Tokyo Gore Police est ainsi traversé de tableaux atypiques et autres compositions, qui transcendent le simple cadre du film gore. L’exécution en chaîne, qui sert de prémisse rétroactif à la narration du film, en est un superbe exemple, improbable séquence de morts à bout portant contenues dans un cadre unique. A la fois raccourci narratif et visuel, résultat de moyens limités et démarche d’affirmation stylistique, cette condensation confronte second et premier degré avec brio, si bien que le décalage quasi-humoristique se teinte d’une mise en abîme, presque profonde, de la filiation de la violence. On pense aussi à cette porte aux innombrables serrures, qui ouvre symboliquement l’inconscient de Ruka. Dans un autre registre, les femmes objets exposées par Nishimura dans son périple underground, et notamment ce corps étiré qui fait la part belle à une féminité éclatée, confèrent une poésie troublante au fétichisme ultra-symbolique de Tokyo Gore Police.

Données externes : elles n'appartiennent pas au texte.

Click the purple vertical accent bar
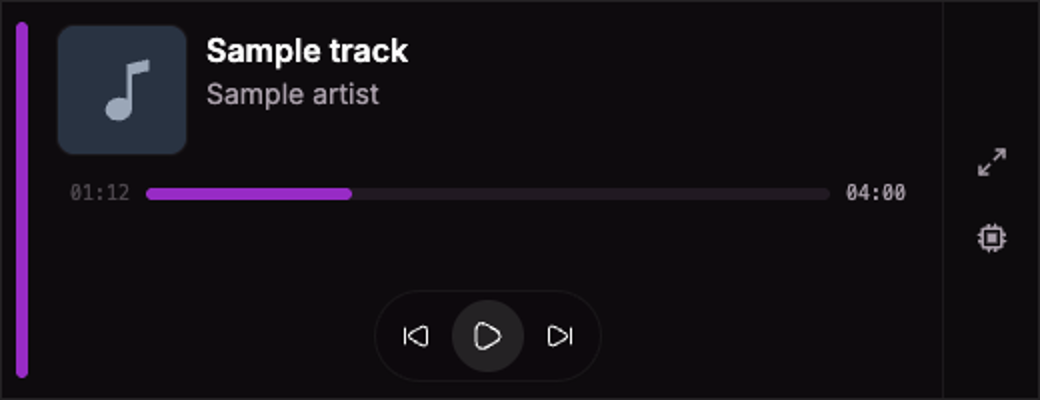 click(22, 200)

Chaque instant de cet étrange long métrage, enrichit de la sorte son approche irrévérencieuse de la violence, de l’hémoglobine et des chairs ajourées. Le rire et l’outrage, s’accompagnent toujours d’une dimension supplémentaire : un émerveillement, une crainte, un malaise, une douleur,... Plus qu’un voyage de l’autre côté de la censure, Tokyo Gore Police s’affirme comme porteur d’un véritable univers, plus riche que ses sexes tranchés et transformés en armes organiques, plus violent que ses têtes sciées en deux, plus subtil que ses lactations acides et autres squirting délictueux, plus malade que ses moignons jet packs et injections de gênes criminels. Dans son affection pour le contre nature et la chair malléable, et grâce à la beauté si particulière d’Eihi Shiina, Nishimura livre l’une des premières œuvres ultra-gore qui soit aussi, entre ses lignes de sang, un poème, insidieux et fascinant, de série B.
Tokyo Gore Police est édité aux USA par Tokyo Shock, sous-titré en anglais.